● **Work request**
The answer must consist of every line in the data that contains "computer".

● **Records for processing**
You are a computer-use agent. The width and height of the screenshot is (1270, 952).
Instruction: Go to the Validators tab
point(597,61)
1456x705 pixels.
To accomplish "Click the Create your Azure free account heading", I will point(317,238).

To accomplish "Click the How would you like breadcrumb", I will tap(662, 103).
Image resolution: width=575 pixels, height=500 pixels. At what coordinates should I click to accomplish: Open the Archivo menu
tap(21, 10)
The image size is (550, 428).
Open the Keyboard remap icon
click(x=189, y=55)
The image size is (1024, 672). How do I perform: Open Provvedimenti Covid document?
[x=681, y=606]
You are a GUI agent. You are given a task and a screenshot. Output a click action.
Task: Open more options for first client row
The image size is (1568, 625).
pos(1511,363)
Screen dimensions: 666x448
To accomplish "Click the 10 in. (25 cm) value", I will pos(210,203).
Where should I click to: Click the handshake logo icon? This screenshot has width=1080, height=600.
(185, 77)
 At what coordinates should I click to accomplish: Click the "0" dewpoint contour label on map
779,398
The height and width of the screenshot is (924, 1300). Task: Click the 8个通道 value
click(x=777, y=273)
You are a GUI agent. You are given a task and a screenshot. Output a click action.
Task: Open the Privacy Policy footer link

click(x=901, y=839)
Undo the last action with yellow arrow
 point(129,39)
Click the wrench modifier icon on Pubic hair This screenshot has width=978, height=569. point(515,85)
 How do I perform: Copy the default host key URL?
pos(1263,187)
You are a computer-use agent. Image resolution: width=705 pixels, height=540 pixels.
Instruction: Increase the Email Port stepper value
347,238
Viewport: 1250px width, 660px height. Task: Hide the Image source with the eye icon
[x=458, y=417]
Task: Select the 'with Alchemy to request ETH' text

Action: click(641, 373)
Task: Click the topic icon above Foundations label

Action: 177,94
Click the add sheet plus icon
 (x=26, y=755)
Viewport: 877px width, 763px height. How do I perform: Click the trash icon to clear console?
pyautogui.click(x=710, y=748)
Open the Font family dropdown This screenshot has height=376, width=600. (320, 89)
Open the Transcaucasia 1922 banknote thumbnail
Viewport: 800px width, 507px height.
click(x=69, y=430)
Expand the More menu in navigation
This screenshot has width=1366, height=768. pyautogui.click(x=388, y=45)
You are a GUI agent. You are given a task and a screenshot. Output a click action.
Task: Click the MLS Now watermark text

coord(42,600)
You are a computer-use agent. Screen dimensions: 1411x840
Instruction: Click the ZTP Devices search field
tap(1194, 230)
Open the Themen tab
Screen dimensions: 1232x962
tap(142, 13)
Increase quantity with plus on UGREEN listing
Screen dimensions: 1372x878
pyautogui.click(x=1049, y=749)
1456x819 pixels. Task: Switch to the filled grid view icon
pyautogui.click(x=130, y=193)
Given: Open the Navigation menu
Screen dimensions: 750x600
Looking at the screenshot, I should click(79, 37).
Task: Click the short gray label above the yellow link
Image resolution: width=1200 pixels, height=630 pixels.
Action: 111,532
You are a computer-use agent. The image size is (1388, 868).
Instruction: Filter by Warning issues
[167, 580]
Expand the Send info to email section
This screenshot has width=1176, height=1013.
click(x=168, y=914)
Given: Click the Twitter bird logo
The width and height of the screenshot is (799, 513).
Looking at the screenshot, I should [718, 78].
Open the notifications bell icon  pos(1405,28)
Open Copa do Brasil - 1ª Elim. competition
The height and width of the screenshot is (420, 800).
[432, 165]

● **Response area**
You are a computer-use agent. The width and height of the screenshot is (1270, 952).
You are a computer-use agent. Image resolution: width=705 pixels, height=540 pixels.
You are a computer-use agent. Screen dimensions: 1411x840
You are a computer-use agent. The image size is (1388, 868).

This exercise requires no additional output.